Die Novartis forscht nicht mehr an Hydroxychloroquine im Zusammenhang mit Covid-19. (Bild: Keystone)
Basel

Novartis stoppt Forschung an Malaria-Mittel gegen Coronavirus

Zu wenig Teilnehmende: Novartis stoppt die Studie am Malariamittel Hydroxychloroquine gegen Covid-19.

Der Basler Pharmakonzern Novartis stoppt seine klinische Studie mit dem Malariamittel Hydroxychloroquine zur Behandlung der vom Coronavirus ausgelösten Erkrankung.

Grund sei ein Mangel an Teilnehmern, teilt das Unternehmen mit. Die US-Arzneimittelbehörde FDA hatte die Studie im April genehmigt. An den Tests sollten rund 440 mit dem Erreger infizierte, ins Spital eingelieferte Patienten teilnehmen.

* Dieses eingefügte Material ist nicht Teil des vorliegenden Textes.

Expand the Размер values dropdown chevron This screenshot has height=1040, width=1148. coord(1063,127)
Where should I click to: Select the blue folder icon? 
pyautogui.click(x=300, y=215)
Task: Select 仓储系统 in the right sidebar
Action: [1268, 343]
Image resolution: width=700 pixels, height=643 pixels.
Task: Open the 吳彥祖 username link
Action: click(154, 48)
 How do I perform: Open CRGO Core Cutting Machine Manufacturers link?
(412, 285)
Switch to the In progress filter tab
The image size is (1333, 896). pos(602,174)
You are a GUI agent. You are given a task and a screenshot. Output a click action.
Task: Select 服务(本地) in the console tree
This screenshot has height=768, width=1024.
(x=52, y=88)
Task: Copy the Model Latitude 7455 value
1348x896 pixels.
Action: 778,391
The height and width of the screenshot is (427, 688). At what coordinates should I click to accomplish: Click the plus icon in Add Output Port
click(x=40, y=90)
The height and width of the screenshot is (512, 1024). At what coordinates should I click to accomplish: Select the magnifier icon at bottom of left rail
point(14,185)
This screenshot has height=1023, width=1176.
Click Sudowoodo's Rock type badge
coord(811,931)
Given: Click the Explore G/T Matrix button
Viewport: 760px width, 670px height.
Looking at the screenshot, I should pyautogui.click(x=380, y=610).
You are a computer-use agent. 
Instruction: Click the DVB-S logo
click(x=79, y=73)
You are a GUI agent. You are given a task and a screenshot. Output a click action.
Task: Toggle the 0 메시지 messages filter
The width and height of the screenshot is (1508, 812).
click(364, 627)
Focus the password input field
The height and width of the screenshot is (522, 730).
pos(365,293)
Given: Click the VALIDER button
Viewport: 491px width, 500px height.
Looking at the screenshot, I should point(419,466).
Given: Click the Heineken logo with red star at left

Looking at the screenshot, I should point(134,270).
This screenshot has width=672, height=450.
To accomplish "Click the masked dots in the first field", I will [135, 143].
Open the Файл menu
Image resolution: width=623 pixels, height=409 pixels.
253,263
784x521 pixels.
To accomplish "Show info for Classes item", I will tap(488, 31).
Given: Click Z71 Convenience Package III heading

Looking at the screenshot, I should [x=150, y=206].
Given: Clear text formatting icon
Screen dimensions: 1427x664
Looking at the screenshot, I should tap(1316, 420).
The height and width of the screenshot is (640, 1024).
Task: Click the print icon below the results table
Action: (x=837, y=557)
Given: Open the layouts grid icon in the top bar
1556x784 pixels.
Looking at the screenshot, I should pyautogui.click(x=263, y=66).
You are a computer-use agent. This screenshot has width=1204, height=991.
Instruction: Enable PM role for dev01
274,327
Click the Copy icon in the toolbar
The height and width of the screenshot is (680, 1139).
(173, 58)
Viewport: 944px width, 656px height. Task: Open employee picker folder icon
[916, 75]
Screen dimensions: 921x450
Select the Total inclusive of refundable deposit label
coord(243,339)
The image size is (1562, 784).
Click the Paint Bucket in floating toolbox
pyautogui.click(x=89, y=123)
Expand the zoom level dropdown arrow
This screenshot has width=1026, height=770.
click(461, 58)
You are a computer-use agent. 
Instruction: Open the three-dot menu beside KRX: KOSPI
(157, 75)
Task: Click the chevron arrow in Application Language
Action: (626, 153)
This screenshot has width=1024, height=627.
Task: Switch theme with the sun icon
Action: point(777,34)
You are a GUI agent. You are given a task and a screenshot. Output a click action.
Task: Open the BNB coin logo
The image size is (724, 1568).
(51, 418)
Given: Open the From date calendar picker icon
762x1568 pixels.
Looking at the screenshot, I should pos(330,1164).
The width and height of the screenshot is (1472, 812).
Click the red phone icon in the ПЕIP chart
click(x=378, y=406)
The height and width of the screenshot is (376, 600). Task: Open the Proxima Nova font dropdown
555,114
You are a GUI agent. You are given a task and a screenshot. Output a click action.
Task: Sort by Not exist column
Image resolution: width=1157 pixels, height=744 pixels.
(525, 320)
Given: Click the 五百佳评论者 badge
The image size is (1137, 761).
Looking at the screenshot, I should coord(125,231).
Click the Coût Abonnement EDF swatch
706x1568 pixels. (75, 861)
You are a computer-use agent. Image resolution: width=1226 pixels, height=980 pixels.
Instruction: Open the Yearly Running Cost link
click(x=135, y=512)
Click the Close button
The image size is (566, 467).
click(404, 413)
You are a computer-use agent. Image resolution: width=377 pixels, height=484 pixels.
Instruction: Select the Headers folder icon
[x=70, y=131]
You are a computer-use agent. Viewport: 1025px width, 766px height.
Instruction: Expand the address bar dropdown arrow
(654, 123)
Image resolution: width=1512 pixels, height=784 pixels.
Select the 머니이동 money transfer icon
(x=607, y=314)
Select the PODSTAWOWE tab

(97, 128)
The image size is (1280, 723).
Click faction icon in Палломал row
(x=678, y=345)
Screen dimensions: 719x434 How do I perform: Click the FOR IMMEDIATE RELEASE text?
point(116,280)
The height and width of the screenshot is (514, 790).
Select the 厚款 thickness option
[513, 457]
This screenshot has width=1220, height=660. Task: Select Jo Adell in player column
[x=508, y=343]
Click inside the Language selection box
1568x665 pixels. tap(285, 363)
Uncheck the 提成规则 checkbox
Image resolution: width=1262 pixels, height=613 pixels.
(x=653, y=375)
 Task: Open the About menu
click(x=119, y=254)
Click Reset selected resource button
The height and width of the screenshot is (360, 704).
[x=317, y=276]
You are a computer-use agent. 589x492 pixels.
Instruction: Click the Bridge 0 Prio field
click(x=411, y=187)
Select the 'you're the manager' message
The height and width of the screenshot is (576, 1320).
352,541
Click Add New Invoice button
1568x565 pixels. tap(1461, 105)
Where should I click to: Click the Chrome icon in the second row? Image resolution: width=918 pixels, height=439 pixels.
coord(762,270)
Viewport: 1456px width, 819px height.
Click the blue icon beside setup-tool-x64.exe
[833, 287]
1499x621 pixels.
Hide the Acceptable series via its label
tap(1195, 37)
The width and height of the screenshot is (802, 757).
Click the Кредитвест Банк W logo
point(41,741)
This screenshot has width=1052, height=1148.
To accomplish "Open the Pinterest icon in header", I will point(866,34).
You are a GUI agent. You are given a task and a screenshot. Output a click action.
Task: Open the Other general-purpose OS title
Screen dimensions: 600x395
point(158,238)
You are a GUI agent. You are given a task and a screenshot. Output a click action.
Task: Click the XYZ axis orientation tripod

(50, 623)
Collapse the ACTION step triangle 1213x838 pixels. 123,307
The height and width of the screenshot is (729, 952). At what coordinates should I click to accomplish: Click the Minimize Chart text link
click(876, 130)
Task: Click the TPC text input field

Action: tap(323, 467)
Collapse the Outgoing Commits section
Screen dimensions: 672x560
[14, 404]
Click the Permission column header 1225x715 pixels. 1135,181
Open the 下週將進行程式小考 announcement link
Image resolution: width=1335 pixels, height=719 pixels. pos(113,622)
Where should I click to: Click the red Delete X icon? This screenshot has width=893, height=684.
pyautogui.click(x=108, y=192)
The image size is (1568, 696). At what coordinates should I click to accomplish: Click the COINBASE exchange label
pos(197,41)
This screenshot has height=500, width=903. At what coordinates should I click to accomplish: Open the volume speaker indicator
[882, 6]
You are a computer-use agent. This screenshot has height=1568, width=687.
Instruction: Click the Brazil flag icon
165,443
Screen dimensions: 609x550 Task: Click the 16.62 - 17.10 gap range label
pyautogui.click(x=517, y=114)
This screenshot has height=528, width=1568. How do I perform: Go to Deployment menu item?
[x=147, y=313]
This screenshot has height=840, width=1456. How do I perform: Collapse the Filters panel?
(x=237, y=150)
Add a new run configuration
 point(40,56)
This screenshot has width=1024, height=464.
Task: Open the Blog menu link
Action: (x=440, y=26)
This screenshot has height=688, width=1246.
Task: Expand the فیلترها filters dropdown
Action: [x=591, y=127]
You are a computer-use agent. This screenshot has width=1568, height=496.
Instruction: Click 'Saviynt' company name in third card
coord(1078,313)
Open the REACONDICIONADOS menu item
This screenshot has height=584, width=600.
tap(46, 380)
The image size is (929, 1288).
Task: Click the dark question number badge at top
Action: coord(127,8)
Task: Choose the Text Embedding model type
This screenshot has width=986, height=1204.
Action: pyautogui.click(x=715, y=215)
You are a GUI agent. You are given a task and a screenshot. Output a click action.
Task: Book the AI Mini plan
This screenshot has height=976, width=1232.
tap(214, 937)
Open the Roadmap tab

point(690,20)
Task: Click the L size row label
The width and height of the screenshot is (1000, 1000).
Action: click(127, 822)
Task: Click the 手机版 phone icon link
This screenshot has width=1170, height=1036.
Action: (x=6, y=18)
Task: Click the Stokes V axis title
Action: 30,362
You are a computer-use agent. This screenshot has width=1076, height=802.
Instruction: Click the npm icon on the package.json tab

Am Montag zog die FDA allerdings ihre Notfall-Genehmigung für den Einsatz des Malariamittels zurück. Auf Basis neuer Studien könne man nicht länger davon ausgehen, dass das oral verabreichte Mittel bei der Lungenerkrankung wirke, teilte die FDA mit.

Warnung von Forschern

Das Medikament galt zu Anfang der Pandemie als Hoffnung gegen die Krise. Eine Studie belegte aber Ende Mai, dass Hydroxychloroquin sowie auch das Medikament Chloroquin keine Wirkung gegen das Coronavirus haben. Die Behandlung könnte die Krankheit sogar verschlimmern: Covid-19-Patienten, die mit den Medikamenten behandelt wurden, weisen eine höhere Sterblichkeitsrate und insbesondere ein erhöhtes Risiko für Herzrhythmusstörungen auf, so das Ergebnis der Forscher.